For the set of opening keynotes on Tuesday, a number of speakers explained the basics of how a microservices-driven architecture differs from what we’d previously consider an IT system architecture. Key takeaway? It’s all about events.
The idea of Microservices is to break large monolithic apps into smaller sets of coordinating services, so each service can be replaced or scaled up, without the heavy lifting of changing the entire monolith.
Even current enterprise systems are driven around events he said. An airline delays a flight, a pharmacy fills a prescription. A delivery is scheduled. Some events are time-based: An invoice was not paid on time. Events allow separate applications to collaborate: Any state changes within an application could, in fact, be an event, one that could be consumed by another application. A monitoring service could analyze a stream of events emitting from another application, checking to ensure the pattern of events is normal.
Event-driven design is a way of extending applications without modifying them, Richardson explained.
Getting events from one application to another can be done through some sort of messaging software. For internal communications, an enterprise message broker such as Apache Kafka could do the job, Richardson said. For external communications, a form of HTTP-based transport will be needed, such as WebSockets, Webhooks, or a pub/sub mechanism.
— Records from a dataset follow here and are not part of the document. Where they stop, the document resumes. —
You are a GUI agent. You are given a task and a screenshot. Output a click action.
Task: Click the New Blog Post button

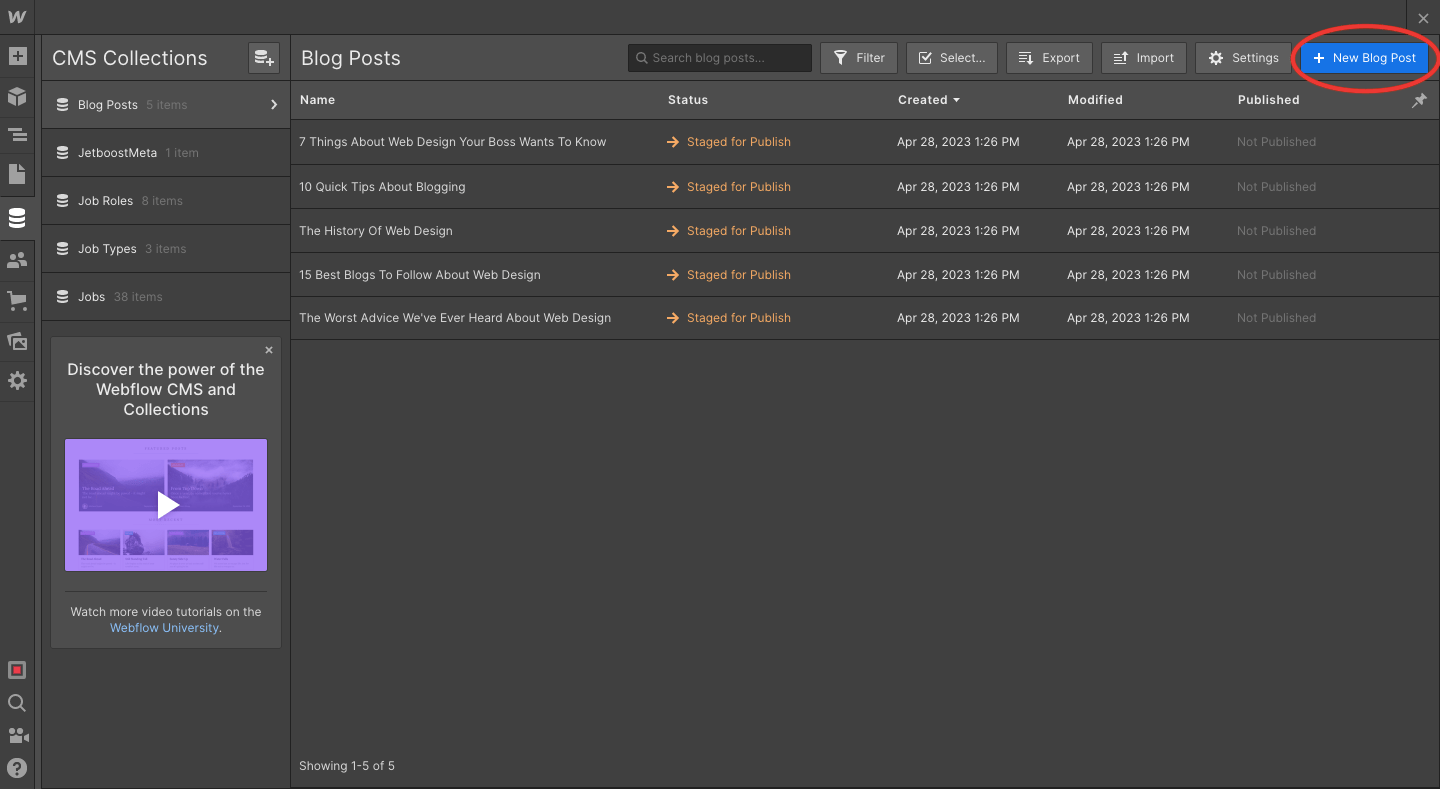1364,58
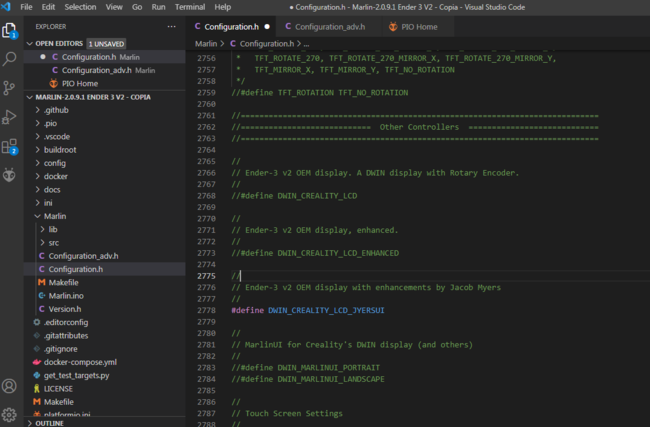
Task: Open the PlatformIO alien icon panel
Action: tap(10, 175)
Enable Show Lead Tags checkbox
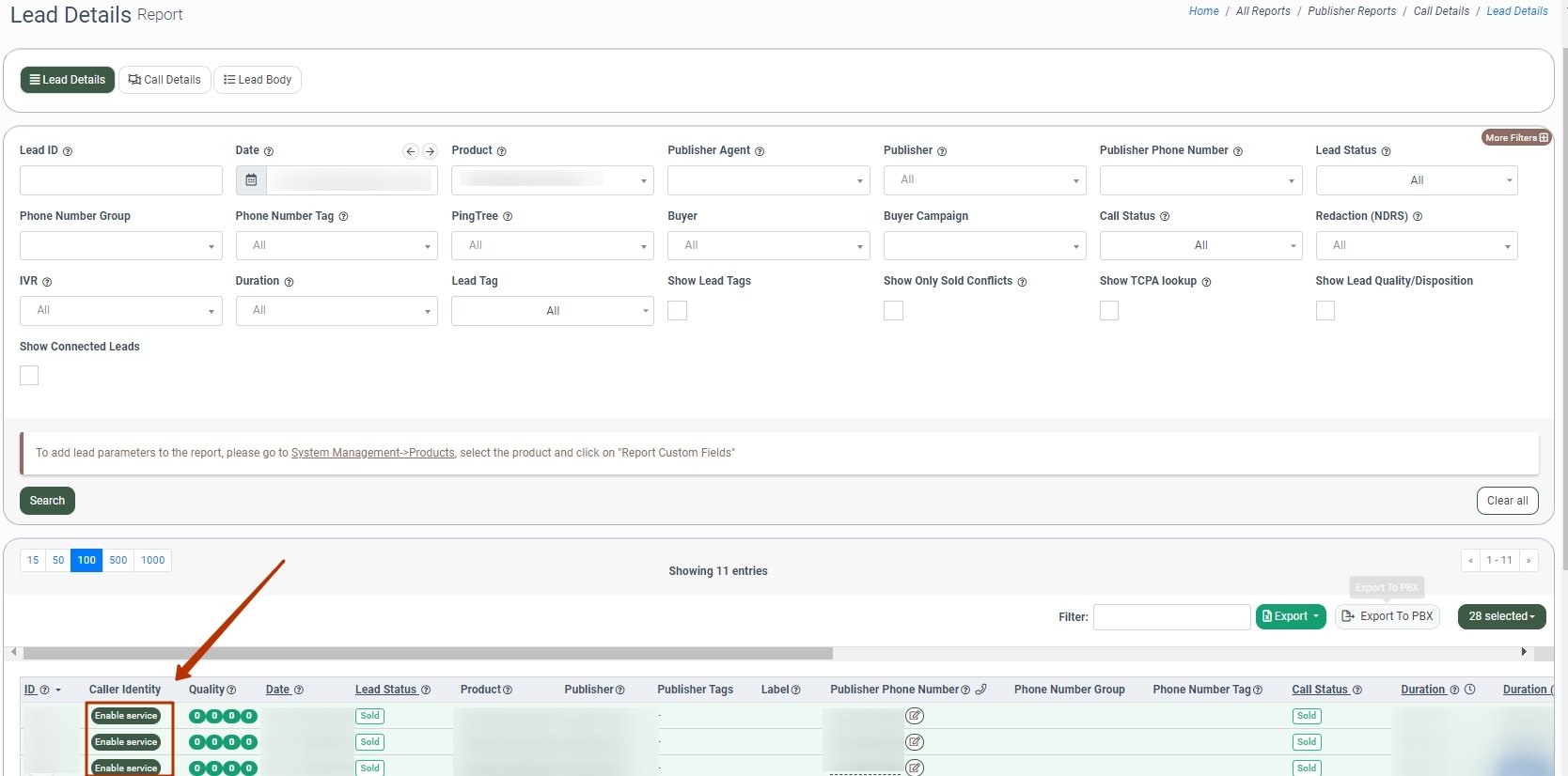The width and height of the screenshot is (1568, 776). pos(677,311)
While initially, the move to an event-based architecture sounds easy, it does require a certain shift in architecture mindset, noted Cornelia Davis, Pivotal senior director of technology and author of the forthcoming book Cloud Native, in her keynote talk. Microservices, by their very nature, are an extreme form of distributed computing, Davis said.
The traditional server request/response model for computing comes from an imperative programming model, though an events-based model really is more of a functional programming model, she noted. “Functional programming models work really, really well for distributed systems,” she said.
A traditional system may rely on the concept of “retries” should it not initially get all the required material from other services. A web server may not return a requested Web page until all the different elements are in place, with the slowest service holding up the final delivery. In an inherently unreliable distributed systems environment, the abstraction of promises may be a better fit than retries, however. Various components generate their own events, which populate a materialized view for the Web server through a serialized stream of events, or changes. “You can think of promises as event-handlers,” Davis said. An event handler will complete a step “if and when I need to,” she said.
“One of the key things about distributed systems is that you have a whole bunch of independent control loops responsible for their own processing,” she said. One of the favored concepts in this space is Command Query Responsibility Segregation (CQRS), which separates the channels for inserting data into a data store from the channel of querying that data, so that the performance of one is not dependent on another.
“Events can trigger functions, and that is a very natural way of doing functions-as-a-service,” she said.
This view was echoed elsewhere at the conference. Duncan DeVore, software engineer at Lightbend, noted that there are two types of system interactions: Promises and obligations. “You want promises, not obligations. Obligations diverge to unpredictable outcomes; promises converge to definite outcomes,” he said.